Longtime head of Hamiton’s Jewish Family Services remembered for her compassion

Carol Krames died May 29, after a long battle with cancer.
Carol and Lester Krames at the Hamilton kosher food bank.

For Carol Krames, compassion and loving kindness were more than just words. She showed those traits every day during the 42 years she was executive director of Jewish Social Services in Hamilton, Ont. They inspired her work helping Russian immigrants settle in a new country and reconnect with their Jewish heritage and in establishing a kosher food bank.
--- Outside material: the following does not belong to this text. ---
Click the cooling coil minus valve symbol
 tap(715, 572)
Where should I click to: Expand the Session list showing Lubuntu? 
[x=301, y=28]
Krames died May 29, after a long battle with cancer. She was 77.

Her friends and family remember a life centred on Jewish values.

“Carol was a legend and much beloved in this community,” said Hanna Schayer, current chair of the board at Hamilton Jewish Family Services. The agency’s name was changed after Krames retired in 2018.

“She was one of the most compassionate people I’ve ever met,” Schayer added. “She was such a good soul, and that’s not someone you meet every day.”

Christine Nusca, who worked with Krames for most of the 42 years she led Jewish Social Services, recalled her “kindness of heart and always wanting to help people. She would always follow the guidelines of Torah, she was very strong about that.”

Susan Roth, who was chair of the JSS board for several years, also remembers her friend as a living example of Jewish values.

“She had tremendous energy, dedication and a real love of humanity,” she recalled. “A lot of that came from her own Jewish values.”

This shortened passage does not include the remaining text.